Two reviewers displayed a more nuanced appreciation, while still rating the work as worth seeing. Arthur Pollock of the Brooklyn Daily Eagle said "It is all rather elaborately and expensively childish, giving Betty Field, the star, a variety of things to do, but otherwise having little to bring it importance of any sort". Lewis Nichols of The New York Times was more specific, suggesting the first act was too "talky" and should be cut.

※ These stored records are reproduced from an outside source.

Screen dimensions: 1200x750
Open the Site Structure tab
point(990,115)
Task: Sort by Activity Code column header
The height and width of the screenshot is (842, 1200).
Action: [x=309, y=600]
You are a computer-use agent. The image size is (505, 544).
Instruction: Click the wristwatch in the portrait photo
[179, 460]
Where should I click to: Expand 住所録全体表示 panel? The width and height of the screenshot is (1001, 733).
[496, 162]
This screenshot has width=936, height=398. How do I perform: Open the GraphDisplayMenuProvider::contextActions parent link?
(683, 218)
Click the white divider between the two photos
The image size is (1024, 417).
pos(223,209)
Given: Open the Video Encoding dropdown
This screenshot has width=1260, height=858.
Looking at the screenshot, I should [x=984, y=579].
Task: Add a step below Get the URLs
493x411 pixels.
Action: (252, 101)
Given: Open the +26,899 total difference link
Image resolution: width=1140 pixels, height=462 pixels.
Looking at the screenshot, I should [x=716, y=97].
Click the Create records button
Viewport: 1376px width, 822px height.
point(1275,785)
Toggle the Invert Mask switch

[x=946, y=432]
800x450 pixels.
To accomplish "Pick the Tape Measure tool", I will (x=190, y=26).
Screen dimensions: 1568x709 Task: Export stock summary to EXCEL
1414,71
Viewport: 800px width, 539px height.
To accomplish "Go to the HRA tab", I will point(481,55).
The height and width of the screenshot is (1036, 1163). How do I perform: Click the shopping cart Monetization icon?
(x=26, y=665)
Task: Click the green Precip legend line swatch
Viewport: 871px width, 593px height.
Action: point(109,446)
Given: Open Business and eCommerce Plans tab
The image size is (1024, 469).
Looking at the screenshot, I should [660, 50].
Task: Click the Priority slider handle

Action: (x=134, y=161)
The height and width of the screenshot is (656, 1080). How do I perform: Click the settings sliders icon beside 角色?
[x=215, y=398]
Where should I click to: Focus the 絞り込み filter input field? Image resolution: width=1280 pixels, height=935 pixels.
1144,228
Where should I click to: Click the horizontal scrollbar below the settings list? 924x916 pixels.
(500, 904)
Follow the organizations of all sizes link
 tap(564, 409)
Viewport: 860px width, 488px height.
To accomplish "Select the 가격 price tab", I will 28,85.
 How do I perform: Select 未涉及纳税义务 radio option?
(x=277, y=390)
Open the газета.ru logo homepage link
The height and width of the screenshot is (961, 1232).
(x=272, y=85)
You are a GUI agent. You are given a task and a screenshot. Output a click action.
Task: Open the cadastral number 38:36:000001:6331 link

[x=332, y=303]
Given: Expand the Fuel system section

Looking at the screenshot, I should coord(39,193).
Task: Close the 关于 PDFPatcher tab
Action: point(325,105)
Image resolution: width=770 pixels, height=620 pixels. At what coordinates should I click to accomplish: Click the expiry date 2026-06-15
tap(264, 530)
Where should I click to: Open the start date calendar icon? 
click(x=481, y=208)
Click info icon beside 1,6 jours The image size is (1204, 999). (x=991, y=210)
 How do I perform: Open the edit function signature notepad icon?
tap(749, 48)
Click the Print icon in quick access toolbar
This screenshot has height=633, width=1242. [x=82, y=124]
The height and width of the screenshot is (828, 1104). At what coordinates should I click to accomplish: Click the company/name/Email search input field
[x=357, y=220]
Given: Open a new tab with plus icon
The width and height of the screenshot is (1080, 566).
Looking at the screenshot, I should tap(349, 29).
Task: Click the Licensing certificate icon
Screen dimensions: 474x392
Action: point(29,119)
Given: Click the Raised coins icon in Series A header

The play's demanding toll on its lead actress became apparent after the third night's performance; Betty Field succumbed to "the grippe" and was out for a week. Newspapers had previously reported that Sonya Stokowski was the understudy for the role of Georgie, but the producers evidently had second thoughts. Helen Marcy memorized the part overnight and performed it the next day. When Marcy completed Portia's "The quality of mercy" speech late in the second act the audience gave her "resounding applause". Thereafter, a permanent understudy, Haila Stoddard, was hired; she subbed for a week when Betty Field was again ill during March 1946, then took over the role in late April.

===Closing===
Dream Girl closed on Broadway exactly one year after its premiere, following a run of 348 performances. The Chicago company, which had starred Judy Parrish and Richard Widmark, had already closed November 30, 1946. Members of both casts were combined for a national tour to begin in Philadelphia.

===National tour===
The national tour opened at Philadelphia's Walnut Theater on December 23, 1946. It was headed initially by June Havoc from Broadway and Richard Widmark from the Chicago company. Also in the cast were William A. Lee, Gaynelle Nixon, and Kevin O'Shea from Broadway, with Ann Andrews and Hayden Rorke from Chicago. Later on in 1947, Lucille Ball headlined the production.

==Revival==
During May 1951 Dream Girl had a revival on Broadway, a limited engagement of two weeks at the City Center. It starred Judy Holliday, with Edmon Ryan and William A. Lee reprising their roles from the original production. The cavernous City Center main stage meant new set designer Eldon Elder could forego Mielziner's mobile platforms. The production was directed by Morton DaCosta along much the same lines as the original staging, according to reviewer John Chapman.

==Adaptations==
===Film===
A 1948 screen version, directed by Mitchell Leisen, starred Betty Hutton, Macdonald Carey, Peggy Wood, and Walter Abel.

===Radio===
On September 11, 1949, John Lund and Field starred in an adaptation of Dream Girl on Theatre Guild on the Air.

===Television===
In 1955 a televised version adapted by S. Mark Smith was presented in the Hallmark Hall of Fame series. It starred Vivian Blaine. In 1969 a second televised version was proposed in Italy. It starred Adriana Asti and Mariano Rigillo.

===Stage musical===
In 1965, it was adapted for the Broadway musical stage under the title Skyscraper.